● Problem statement
From the records below, copy out each line that has the word "agent".

Stored items:

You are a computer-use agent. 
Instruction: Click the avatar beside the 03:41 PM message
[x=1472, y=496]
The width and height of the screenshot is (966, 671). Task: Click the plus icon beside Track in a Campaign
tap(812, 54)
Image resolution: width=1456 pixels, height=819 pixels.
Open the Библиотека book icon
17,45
...
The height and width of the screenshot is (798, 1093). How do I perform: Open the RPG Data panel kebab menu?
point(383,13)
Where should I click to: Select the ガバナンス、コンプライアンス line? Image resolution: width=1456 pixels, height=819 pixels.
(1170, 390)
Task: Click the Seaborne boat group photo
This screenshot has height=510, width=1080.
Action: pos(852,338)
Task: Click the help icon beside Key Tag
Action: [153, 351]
--
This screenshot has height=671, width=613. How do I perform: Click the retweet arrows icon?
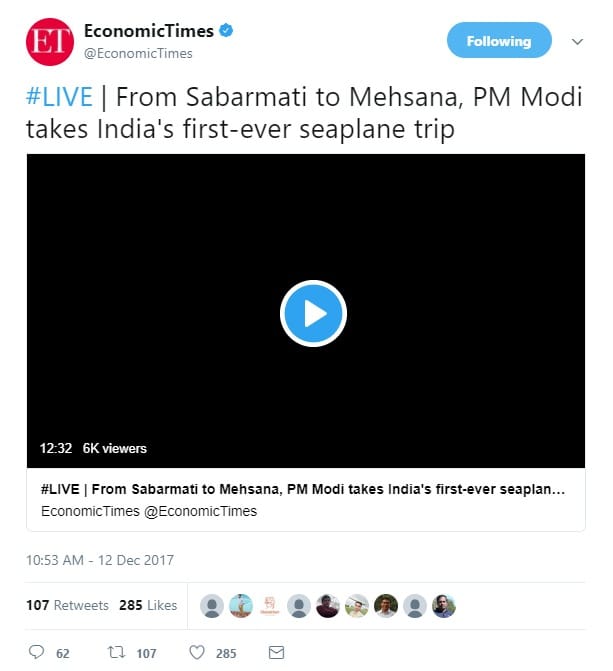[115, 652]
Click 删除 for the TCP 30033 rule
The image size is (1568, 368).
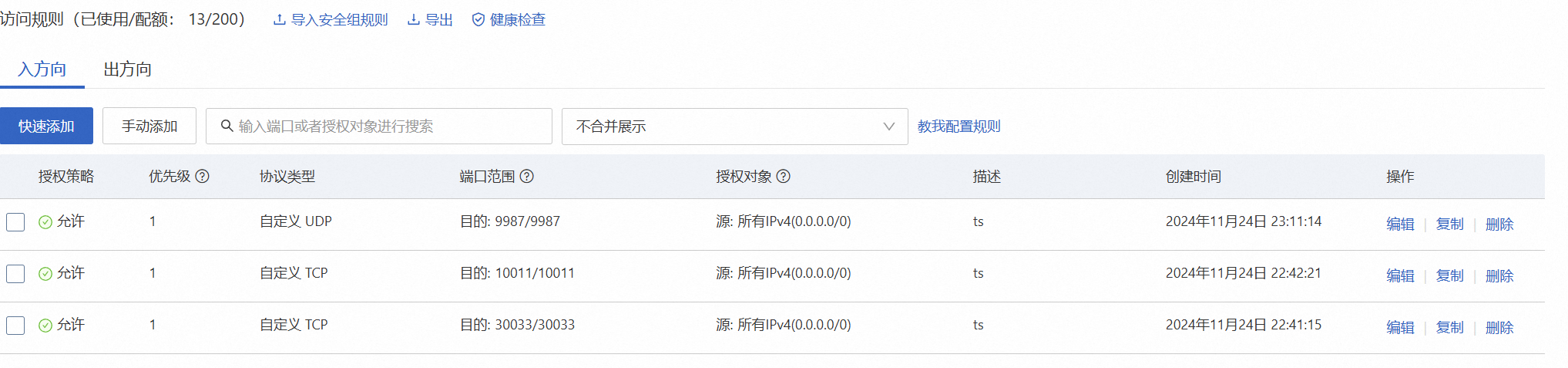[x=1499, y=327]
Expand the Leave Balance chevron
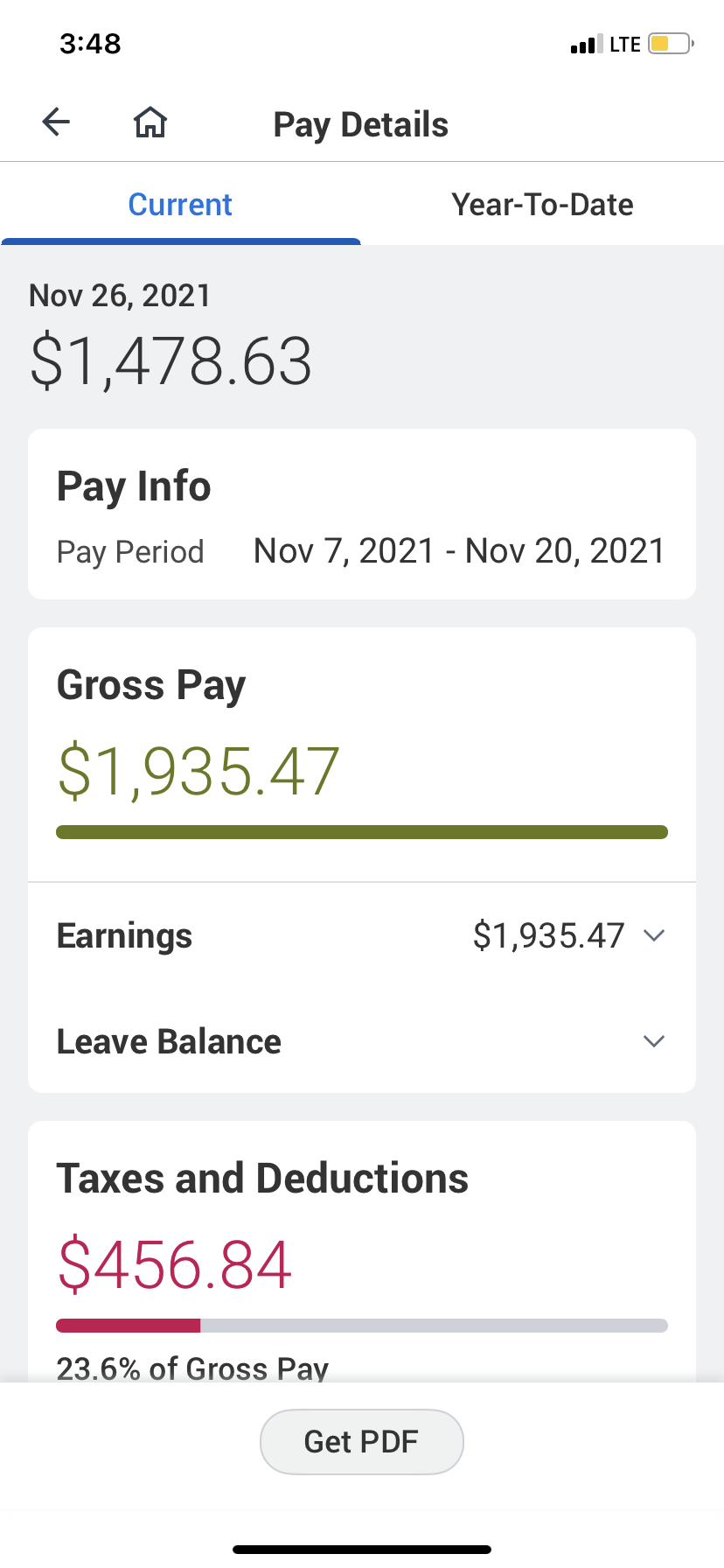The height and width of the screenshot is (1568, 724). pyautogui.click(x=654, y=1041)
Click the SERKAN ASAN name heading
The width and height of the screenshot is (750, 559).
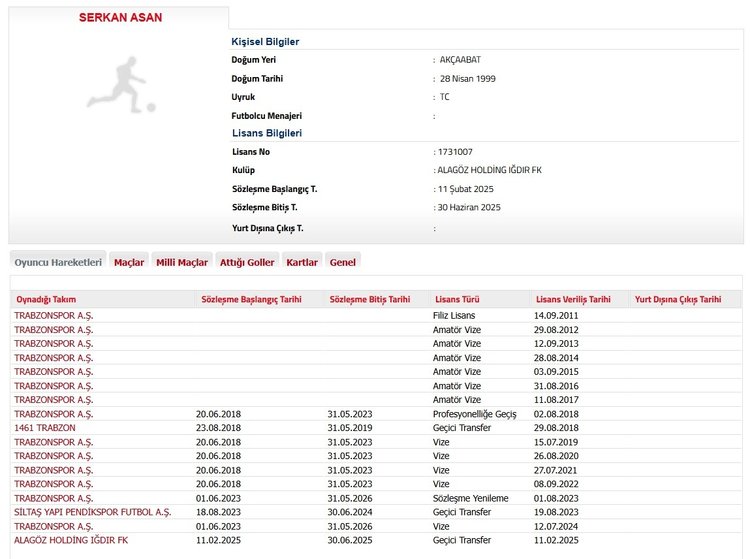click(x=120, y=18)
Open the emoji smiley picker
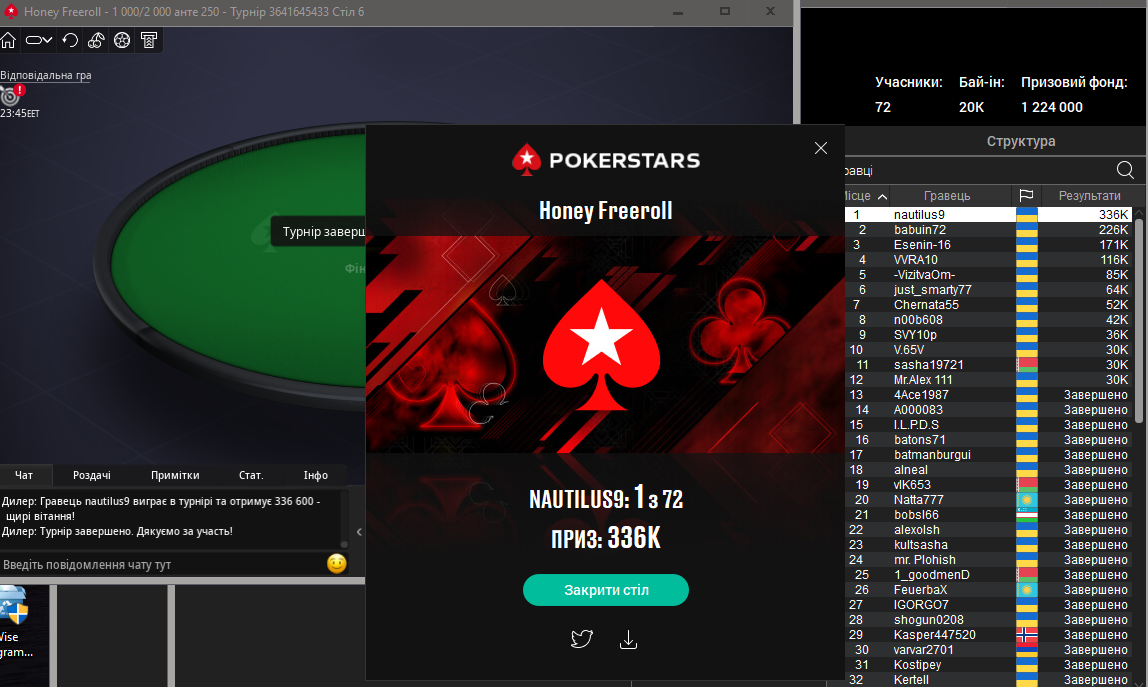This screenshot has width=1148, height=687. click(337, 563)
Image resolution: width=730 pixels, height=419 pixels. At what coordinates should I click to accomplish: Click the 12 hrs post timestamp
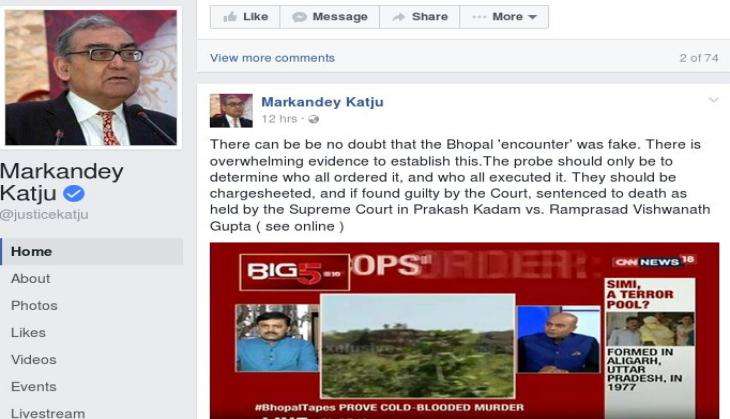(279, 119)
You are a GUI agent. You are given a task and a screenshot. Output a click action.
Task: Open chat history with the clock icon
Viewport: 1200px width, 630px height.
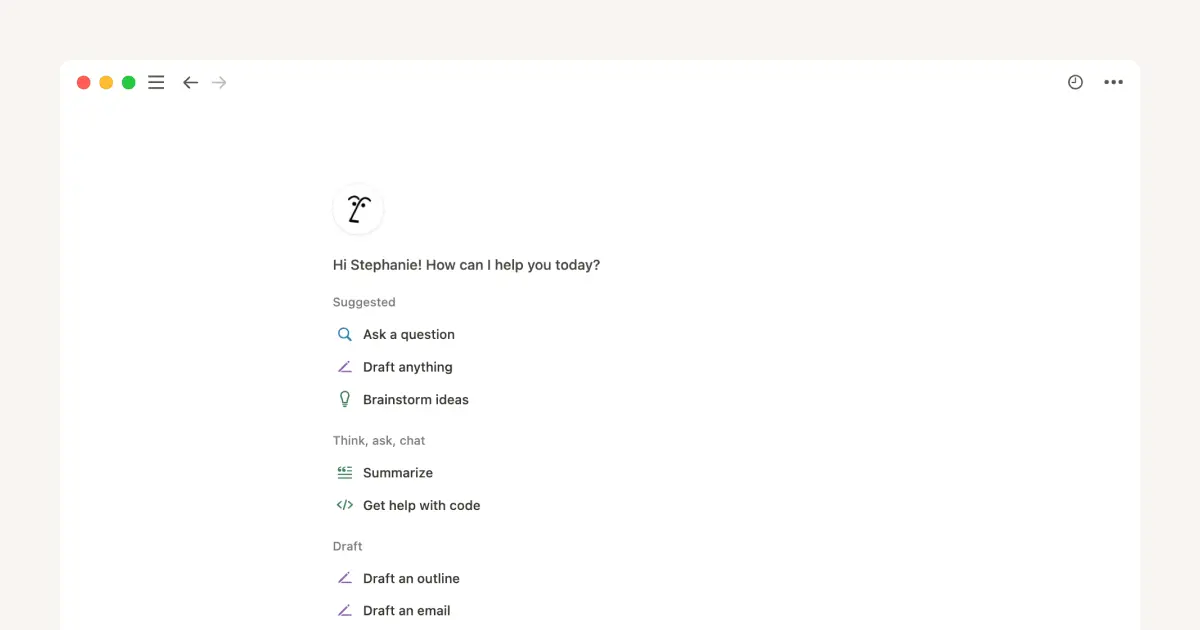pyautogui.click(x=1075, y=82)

● Finished task
You are a computer-use agent. 
You are a GUI agent. You are given a task and a screenshot. Output a click action.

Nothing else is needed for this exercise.